„Saubere Aufarbeitung“

Missbrauchsvorwürfe: Bistum Würzburg weist Medienbericht zurück

Würzburg (DT/KNA) Das Bistum Würzburg hat eine „Spiegel“-Veröffentlichung zurückgewiesen, wonach die Diözese einen des sexuellen Missbrauchs beschuldigten Geistlichen geschützt hat. „Der Diözese Würzburg ging es von Anfang an um eine saubere und minutiöse Aufarbeitung“, sagte ein Bistumssprecher am Wochenende der Katholischen Nachrichten-Agentur (KNA). Am Sonntag veröffentlichte das Bistum auf seiner Internetseite eine ausführliche Stellungnahme. Darin wird bestätigt, dass es nach dem Missbrauchsvorwurf gegen einen hochrangigen Würzburger Geistlichen innerkirchliche Ermittlungen gab. Sie seien auf Anweisung der vatikanischen Glaubenskongregation im Dezember 2015 eingestellt worden. Zuvor war eine kirchenrechtliche Voruntersuchung beim Offizial der Erzdiözese München und Freising, Lorenz Wolf, zum Ergebnis gekommen, dass der Vorwurf gegen den Beschuldigten aus Mangel an Beweisen „begründet nicht aufrechterhalten werden kann“.

Die Diözese reagierte mit ihrer Stellungnahme auf einen Bericht des Magazins „Der Spiegel“, das nach eigener Darstellung Akten des kirchlichen Ermittlungsverfahrens im Umfang von 1 300 Seiten ausgewertet hat. Der Bericht hält der Kirche vor, den Beschuldigten geschützt, ihm Verfahrensvorteile verschafft und nicht sauber ermittelt zu haben. Die Diözese weist diese Vorwürfe zurück. Der Beschuldigte, der früher selbst Ansprechpartner des Bistums für Missbrauchsfälle war, bestreitet den Tatvorwurf bis heute. Bischof Friedhelm Hofmann vertraue darauf, dass dieser ihm die Wahrheit gesagt habe, „ohne dass dies Einfluss auf das Verfahren gehabt hätte“, heißt es in der Stellungnahme der Diözese.

Der aktuelle Missbrauchsbeauftragte des Bistums, der Kriminologe und Strafrechtsprofessor Klaus Laubenthal, sieht laut Medienbericht dagegen weiterhin eine „hohe Wahrscheinlichkeit“ dafür, dass der Beschuldigte die heute 44-jährige Frau missbraucht habe. Der Priester soll der Veröffentlichung zufolge 1988 die damals 17-jährige Tochter eines angehenden Diakons in einem kirchlichen Exerzitienhaus zum Oralverkehr gezwungen haben. Ihre Eltern meldeten dies nach Darstellung des Bistums erstmals im Herbst 2012 dem Würzburger Bischof. Der Missbrauchsbeauftragte sei eingeschaltet worden. Laubenthal habe am 10. März 2014 das Ergebnis einer Plausibilitätsprüfung vorgelegt und eine kirchenrechtliche Voruntersuchung empfohlen.
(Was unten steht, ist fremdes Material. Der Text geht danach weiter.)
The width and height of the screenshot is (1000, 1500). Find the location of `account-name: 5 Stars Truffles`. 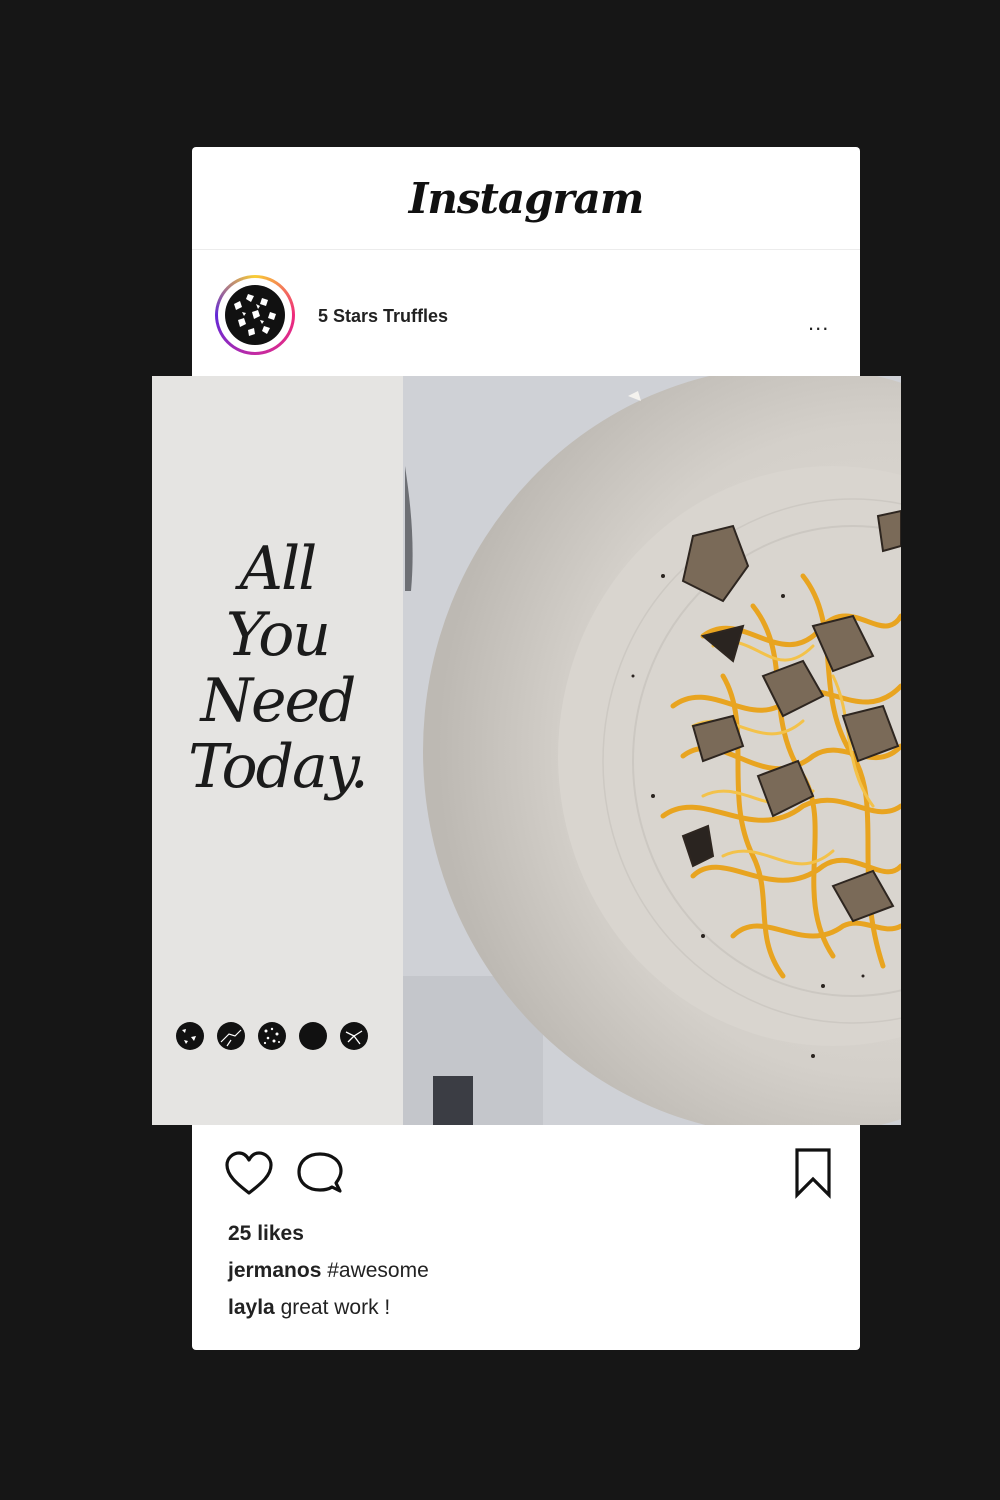

account-name: 5 Stars Truffles is located at coordinates (383, 316).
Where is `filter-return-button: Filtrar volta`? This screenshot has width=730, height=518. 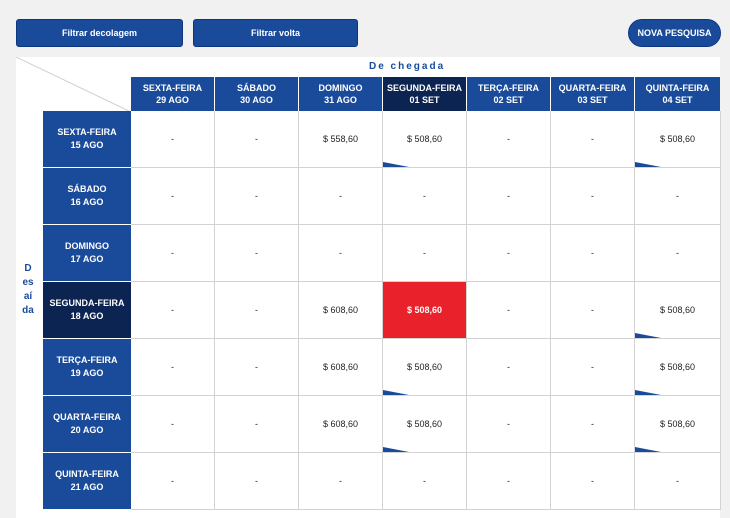 filter-return-button: Filtrar volta is located at coordinates (276, 33).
Zuvor habe der damalige Generalvikar Karl Hillenbrand, der im November 2014 starb, nach der Beratung mit Laubenthal entschieden, den offenkundig verjährten Fall nicht an die Justiz weiterzugeben. Nach Angaben des Magazins war die Frau grundsätzlich zu einer Aussage bereit; im kirchlichen Ermittlungsverfahren sei sie aber nicht gehört worden. Wolf sagte dazu der KNA, die Beschuldigerin habe sich einer persönlichen Aussage unter Hinweis auf ihren Gesundheitszustand „immer verweigert“. Allerdings seien ihre Schilderungen schriftlich in die Untersuchung eingeflossen und dazu ein forensisches Gutachten erstellt worden.

Nach Angaben des Bistums gab es „gravierende Widersprüche“ zum angeblichen Tathergang zwischen der schriftlichen Beschreibung der Frau und den durch Dritten vermittelten Angaben. Nach Abschluss der Voruntersuchung seien alle Unterlagen, zusammen 2 121 durchnummerierte Seiten, der Rechtsanwältin der Beschuldigerin übermittelt und ein Gespräch mit Generalvikar Thomas Keßler angeboten worden. Dieses Angebot sei abgelehnt worden, bestehe aber weiter.